On the basis of all the evidence of record, it appears that plaintiff in 1956 suffered a severe injury to his right arm. As a result of this injury his arm is far from normal and, indeed, is probably of little use. There is also evidence of a skull fracture resulting from the 1956 automobile accident, but the medical evidence establishes that plaintiff no longer suffers from the effects of that injury. His primary complaint goes almost entirely to his arm impairments. Certainly, the existence of a severe arm impairment does not per se render plaintiff unable to engage in any substantial gainful activity. Plaintiff may not be able to perform his usual mine work, but he certainly is able to perform other types of work. The evidence of record shows that plaintiff can and has engaged in other work — self-employment. He operated a filling station for one year under a lease. His apparent reason for ceasing to operate the station was financial rather than physical. Had he been able to make a financial “go” of the station, he no doubt would have continued in that business.
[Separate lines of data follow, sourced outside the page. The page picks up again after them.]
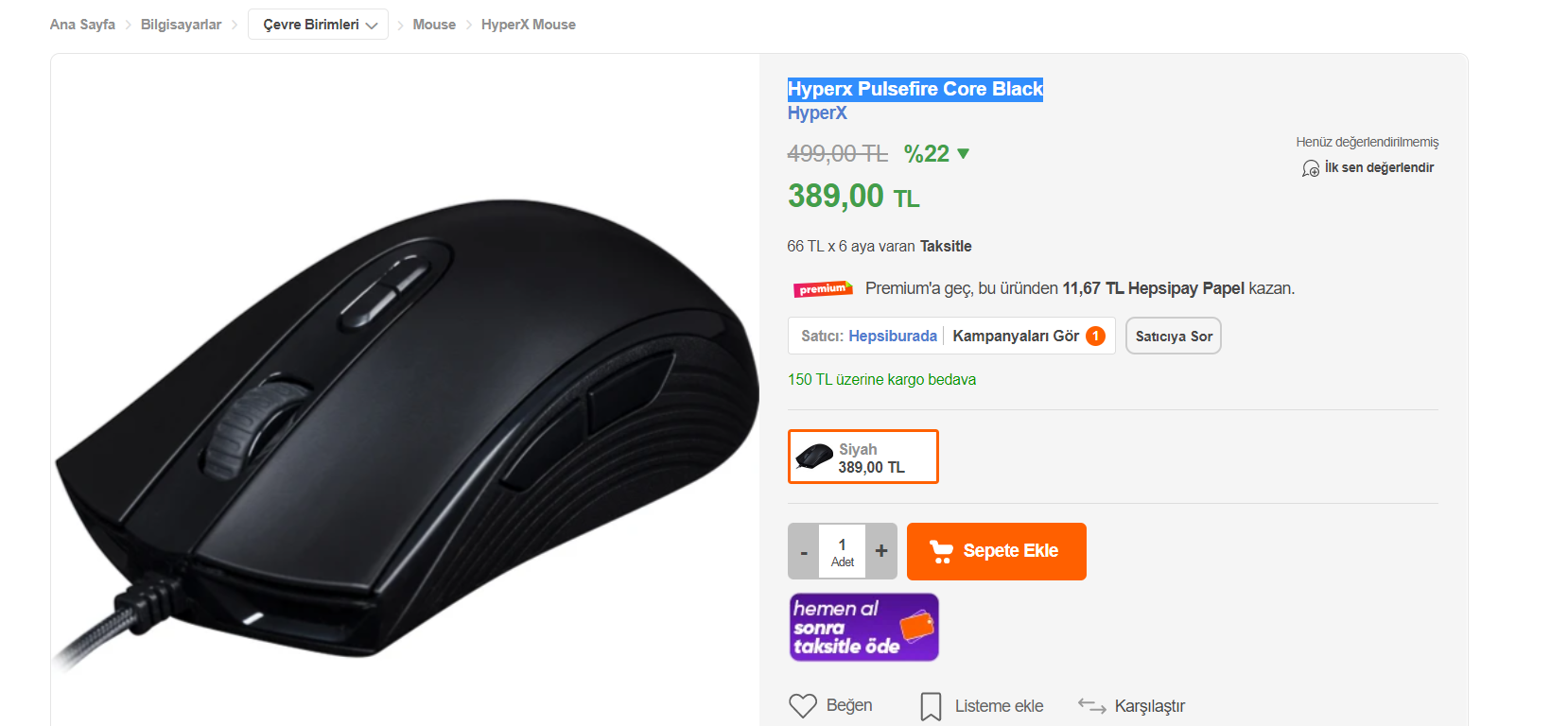Open the Mouse breadcrumb category
Viewport: 1568px width, 726px height.
pyautogui.click(x=434, y=25)
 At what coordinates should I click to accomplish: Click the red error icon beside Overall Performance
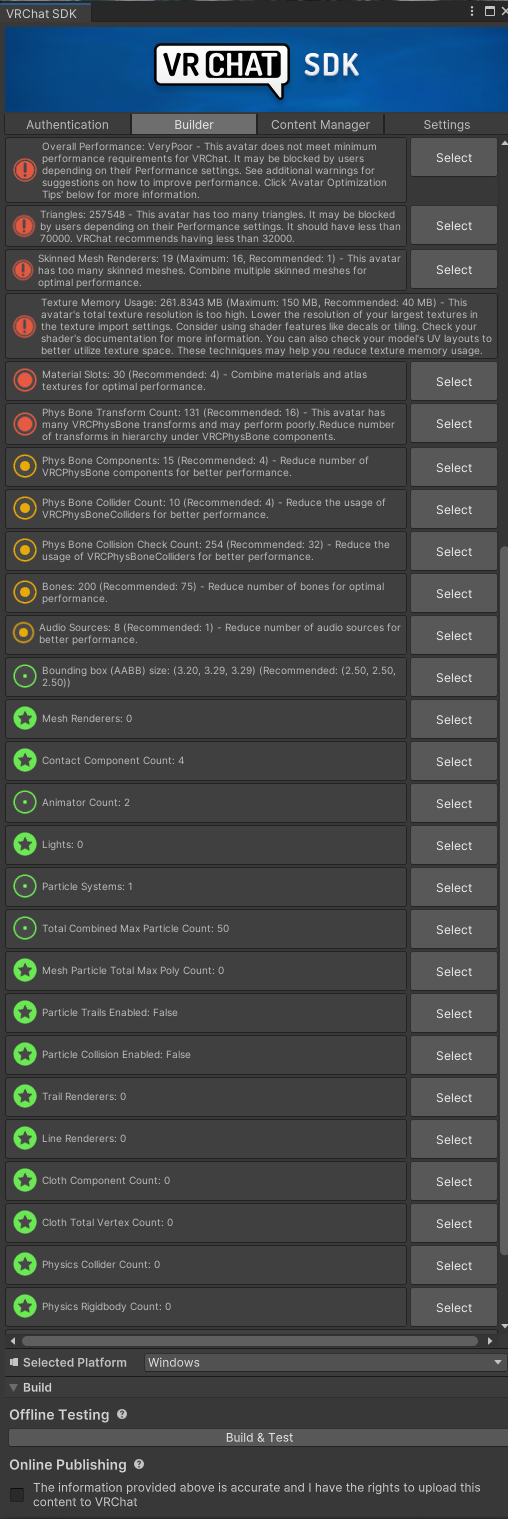point(24,169)
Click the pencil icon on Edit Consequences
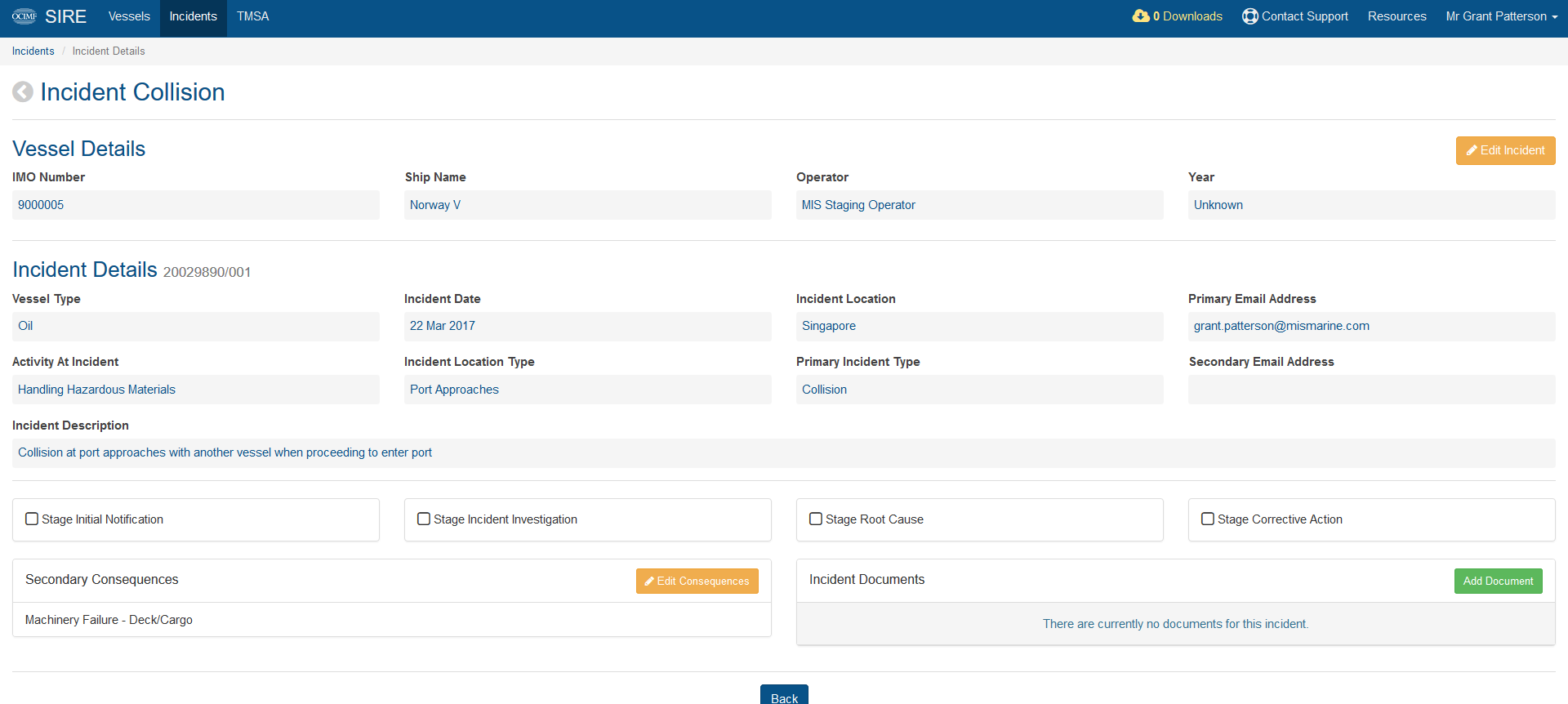1568x704 pixels. tap(649, 581)
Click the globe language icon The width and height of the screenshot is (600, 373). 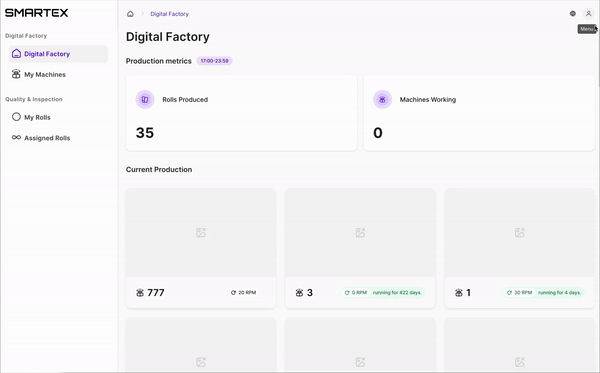(573, 13)
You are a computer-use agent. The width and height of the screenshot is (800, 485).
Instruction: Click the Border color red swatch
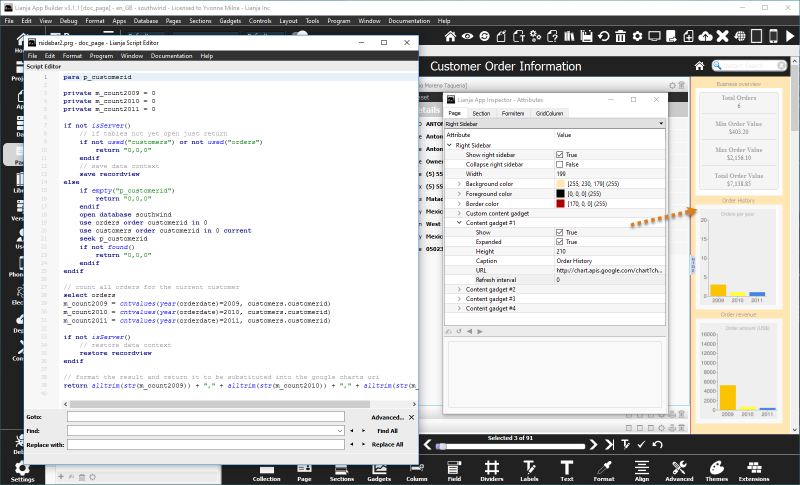pos(560,203)
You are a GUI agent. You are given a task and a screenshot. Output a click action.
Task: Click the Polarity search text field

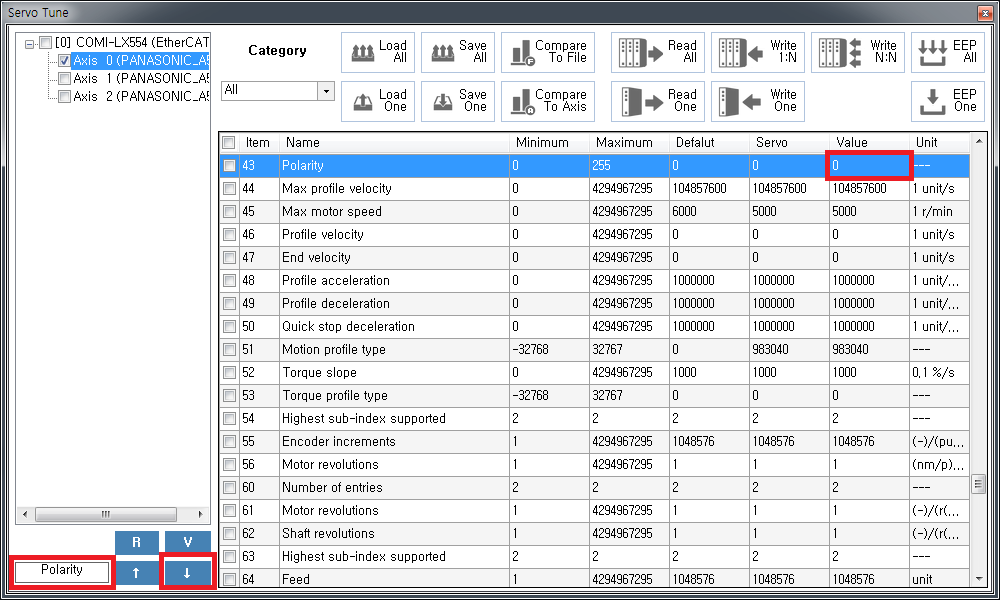coord(62,572)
The evidence does not indicate, nor did plaintiff state in his present application, that his stomach or pancreas troubles were the cause of his being allegedly unable to engage in any substantial gainful activity. In fact, there is absolutely no evidence of record concerning these difficulties until after the expiration of the effective period of the instant application.
The statements of several doctors that plaintiff was unable to work (which clearly are not binding on the hearing examiner, the Appeals Council, or this court) have been considered by this court in arriving at its decision, as well as all other evidence of record, both objective and subjective. On the basis of this evidence it is now found that there is substantial evidence to support the Secretary’s decision that plaintiff has not established that he has impairments, either singly or in combination, of such severity as to preclude him from engaging in any substantial gainful activity at any time for which his application of June 29, 1961, was effective. Substantial evidence also supports the Secretary’s final decision that plaintiff is not entitled to disability insurance benefits or to a period of disability under the applicable sections of the Act, as amended. Plaintiff’s motion for summary judgment is denied, and defendant’s motion for summary judgment is granted.
. Plaintiff bad previously filed an application for a period of disability on April 3, 1957, alleging that he became unable to work in April, 1956. This application was initially denied by the Bureau of -Old-Age and Survivors Insurance, but be did not pursue his administrative rights with respect thereto by requesting reconsideration of that determination. Accordingly, that application is not before this court for review.